──────── DATA SUPPLIED ────────

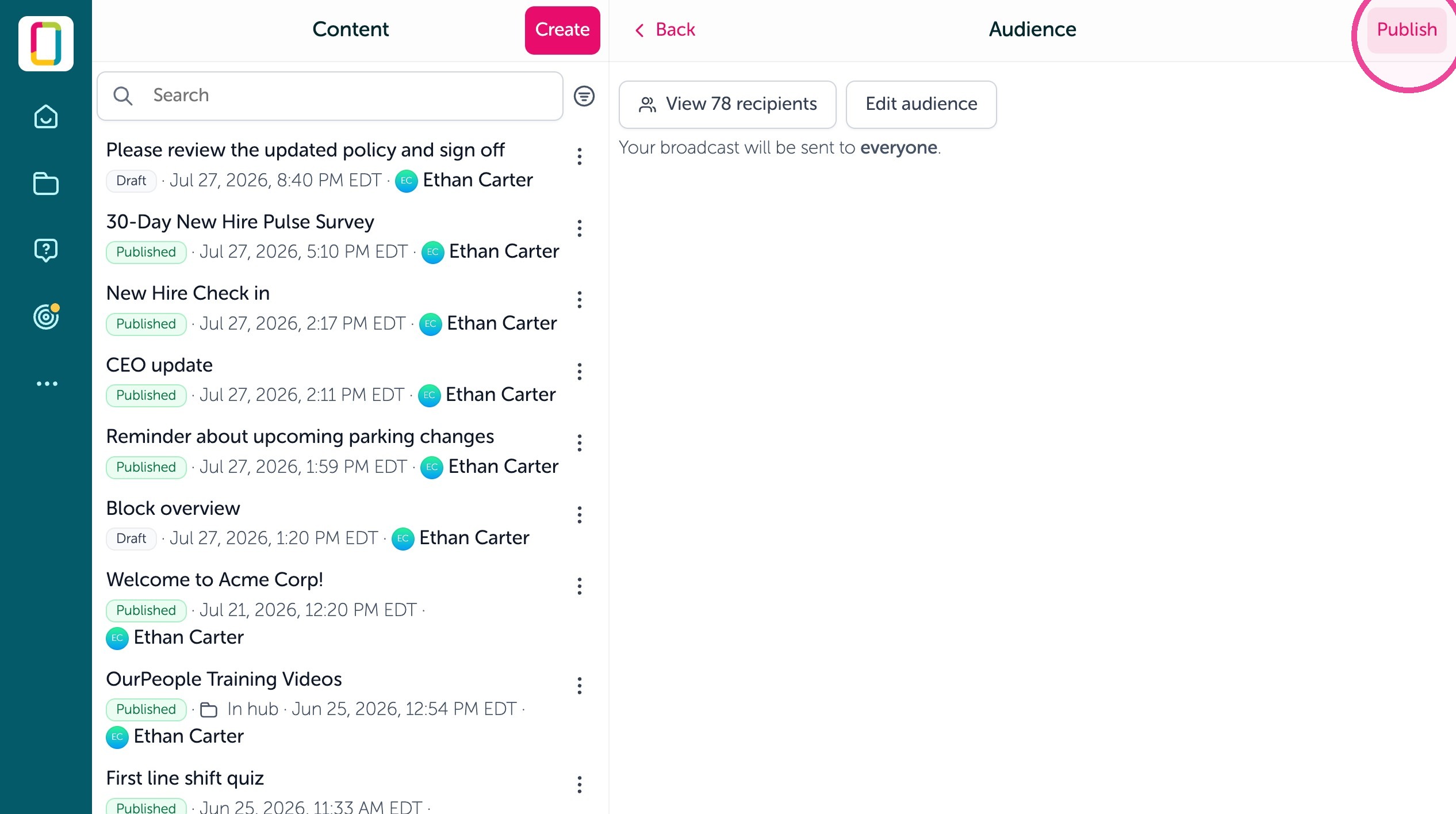The width and height of the screenshot is (1456, 814).
Task: Click the three-dots More icon in sidebar
Action: (47, 384)
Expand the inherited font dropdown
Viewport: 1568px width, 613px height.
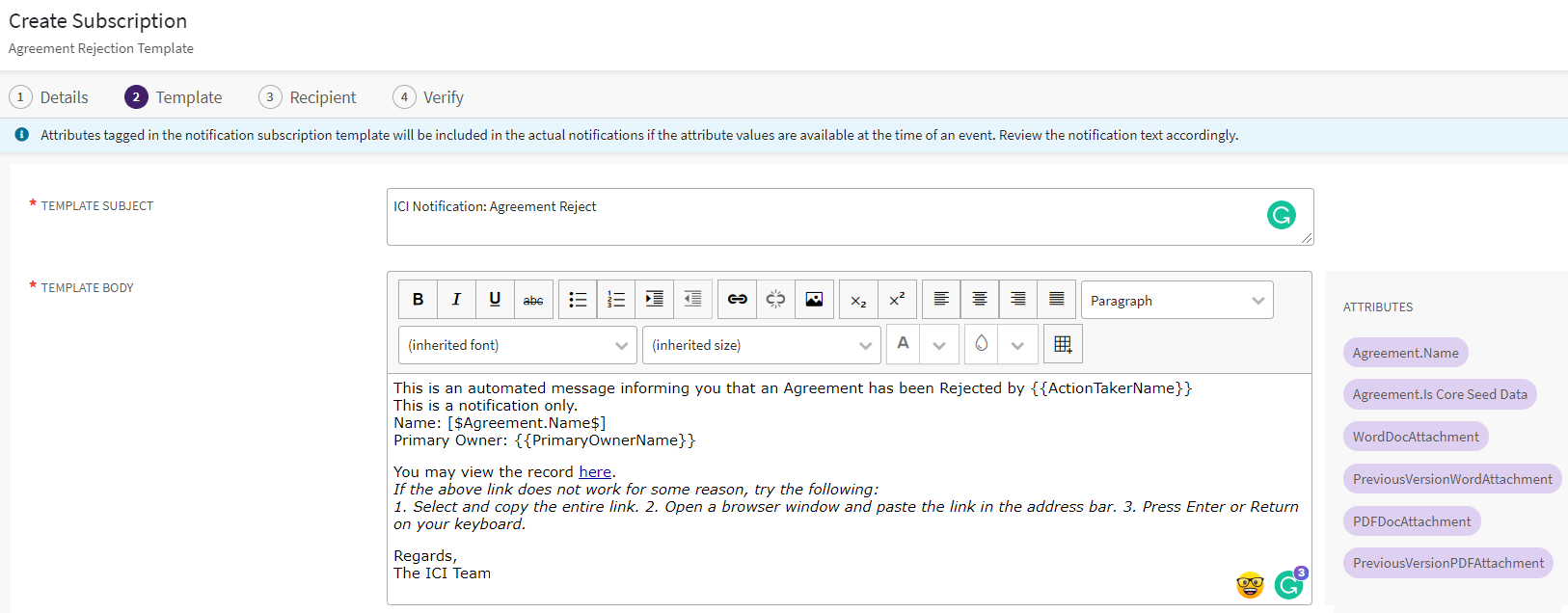click(518, 345)
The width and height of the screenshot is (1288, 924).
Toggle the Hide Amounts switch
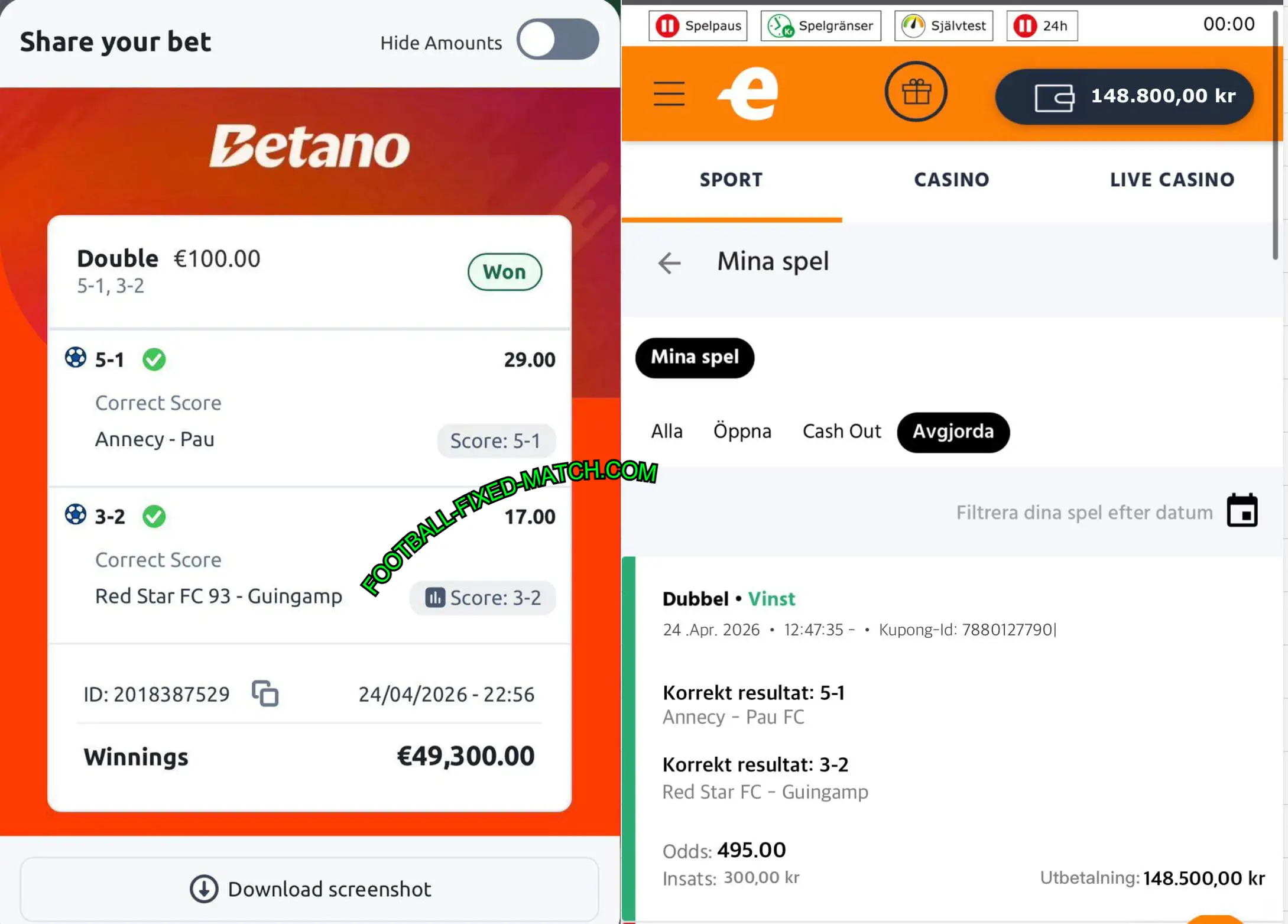click(557, 40)
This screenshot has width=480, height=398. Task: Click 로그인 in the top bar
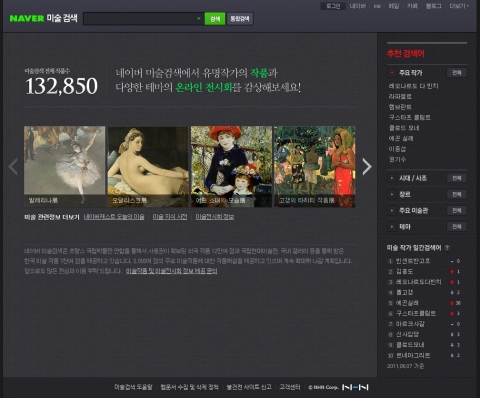coord(333,6)
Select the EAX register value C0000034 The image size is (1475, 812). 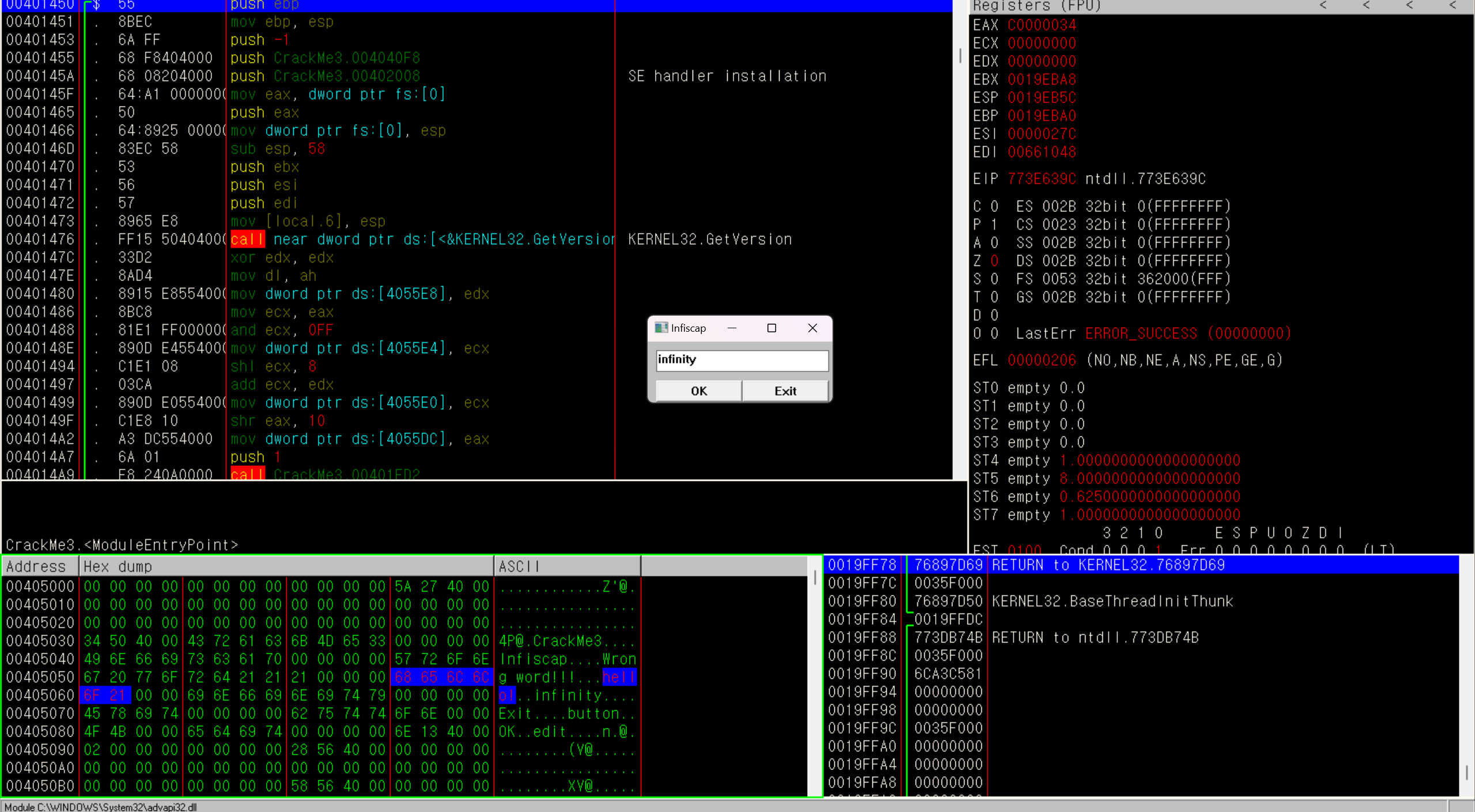[1042, 25]
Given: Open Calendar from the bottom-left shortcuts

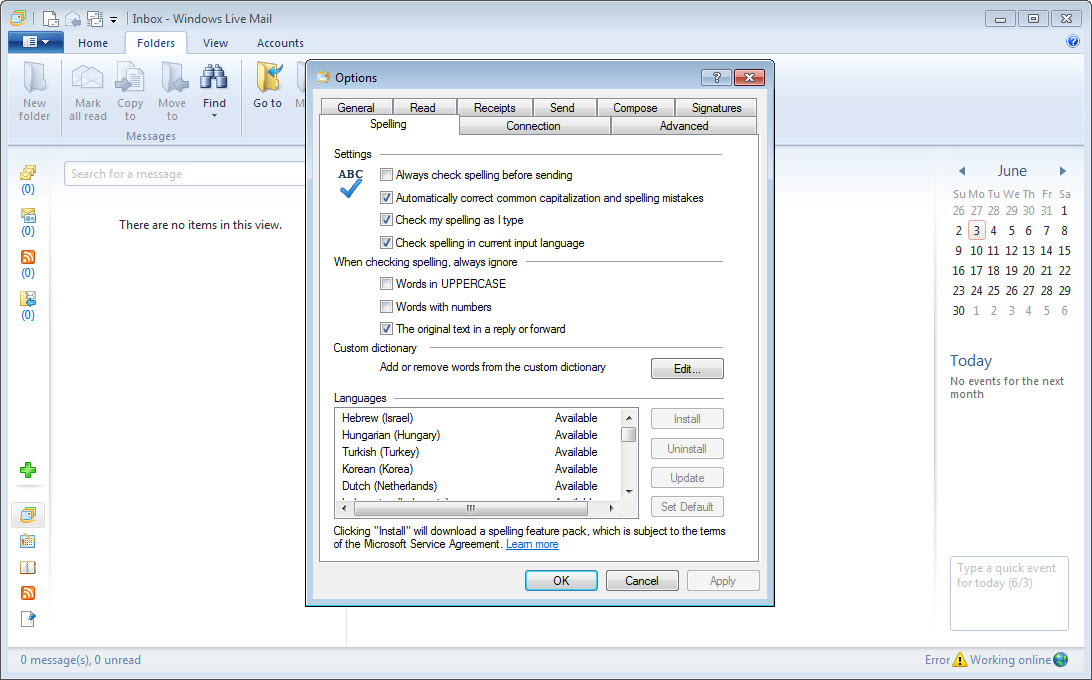Looking at the screenshot, I should tap(28, 541).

────────

**WORK INSTRUCTIONS**
Pull out each line from the rows above that includes the string "Task".

**FINAL ANSWER**
Task: Click the three-dots More icon in sidebar
This screenshot has width=480, height=398. Task: Click 로그인 in the top bar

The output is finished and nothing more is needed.